Diesmal ist es die Geschichte des Sixto Rodriguez, des US-amerikanischen Songwriters, die Rühmann und Band auf die Bühne bringen. Der in Detroit geborene Sänger "mit einer Stimme wie Bob Dylan" veröffentlichte Anfang der siebziger Jahre zwei Platten, die jedoch im politisch erzkonservativen Amerika von der Musikindustrie ignoriert wurden.
Irgendwann rankten sich wilde Gerüchte um sein Ableben. In Südafrika hingegen wird er bekannter als Elvis und zum Idol des Kampfes gegen die Apartheid, "weil jede Revolution ihre Hymne braucht". Da die Plattenfirma dem Erfolglosen gekündigt hatte, erfährt er weder von Ruhm noch Tantiemen der über 500 000 verkauften Platten.
Thomas Rühmann, Monika Herold und Jürgen Ehle zeichnen den Lebensweg des verkannten Genies nach. Seine Kompositionen wurden mit Texten deutscher Liedermacher versehen. Nur "Sugar Man" verbleibt im Original. Die leisen und lauten Töne von Biermanns "Melancholie im Herzen" vor der Pause gesungen, berühren nicht nur dieses, sondern gehen durch Mark und Bein. Wie jedes Märchen braucht auch dieses sein Happy End, fortgesetzt nach der Pause.
Zwei südafrikanische Fans recherchierten die Geschichte eines Totgeglaubten und fanden einen Lebenden, in Detroit, in seinem alten Beruf als Abrissarbeiter. Sie bringen ihn dorthin, wo man ihn frenetisch feiert. Noch weitere fünf Mal kehrt der stille Star für 30 Konzerte nach Südafrika zurück. Der Mann mit den Prinzipien, der Philosophie studierte, lebt heute wieder bescheiden mit seiner Familie in Detroit, im Haus, das er seit vierzig Jahren bewohnt.

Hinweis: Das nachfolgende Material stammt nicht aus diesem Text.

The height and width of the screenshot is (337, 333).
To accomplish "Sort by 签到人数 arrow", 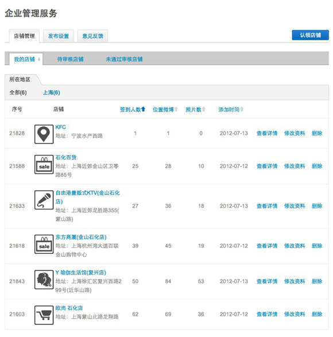I will (143, 109).
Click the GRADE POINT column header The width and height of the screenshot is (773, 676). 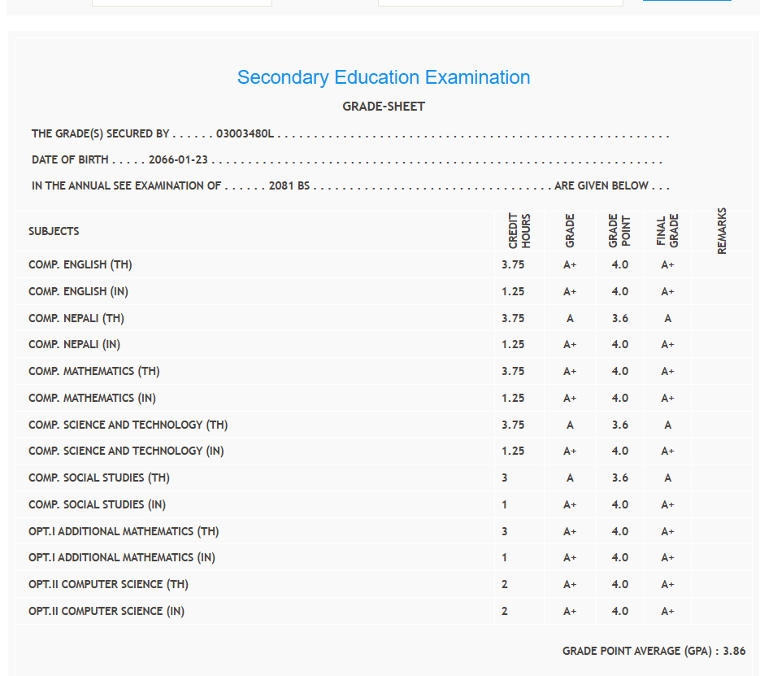click(619, 231)
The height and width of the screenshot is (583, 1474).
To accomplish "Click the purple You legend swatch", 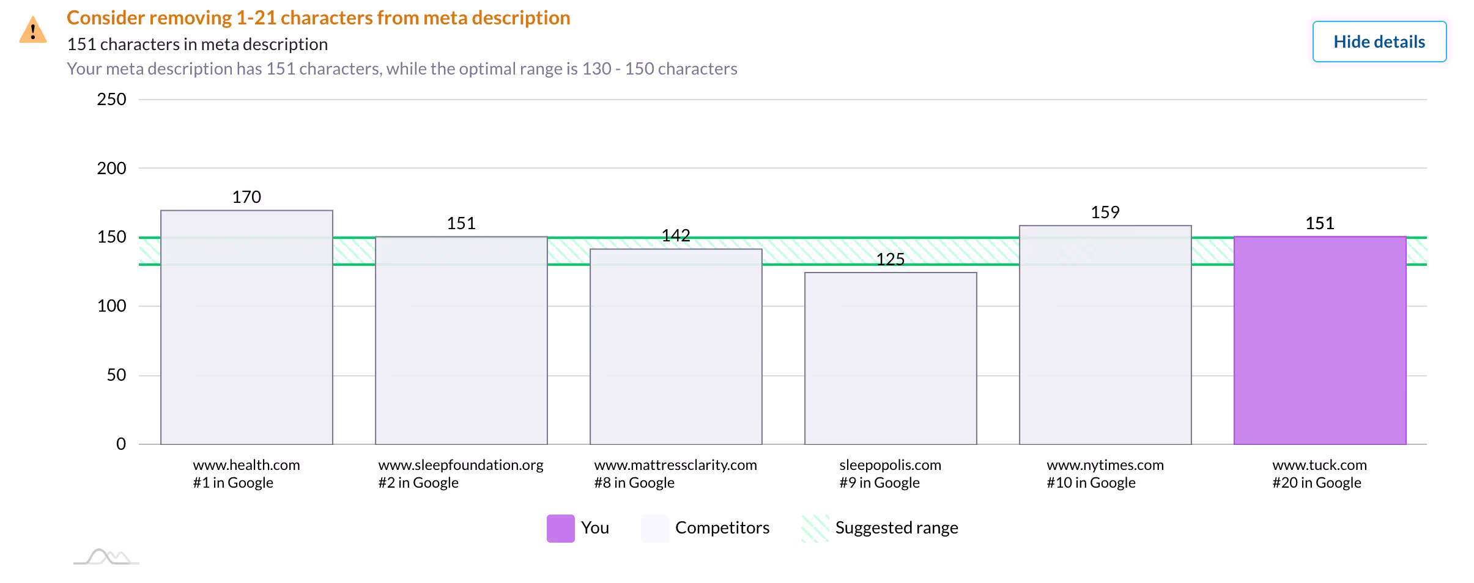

Rühmann hatte die oscarprämierte Verfilmung der Suche gesehen und wusste, "das ist ein musikalischer Stoff mit Suchtpotential". An der wahren Geschichte hat Rühmann nur eine Berliner Episode hinzu geflunkert.
Petra Krämer aus Schwedt war begeistert. "Ich hatte Gänsehaut", sagt sie und hätte sich wie viele andere Besucher, mehr von der glockenklaren Stimme der zierlichen Monika Herold gewünscht, die die kleinen und großen Bässe spielte.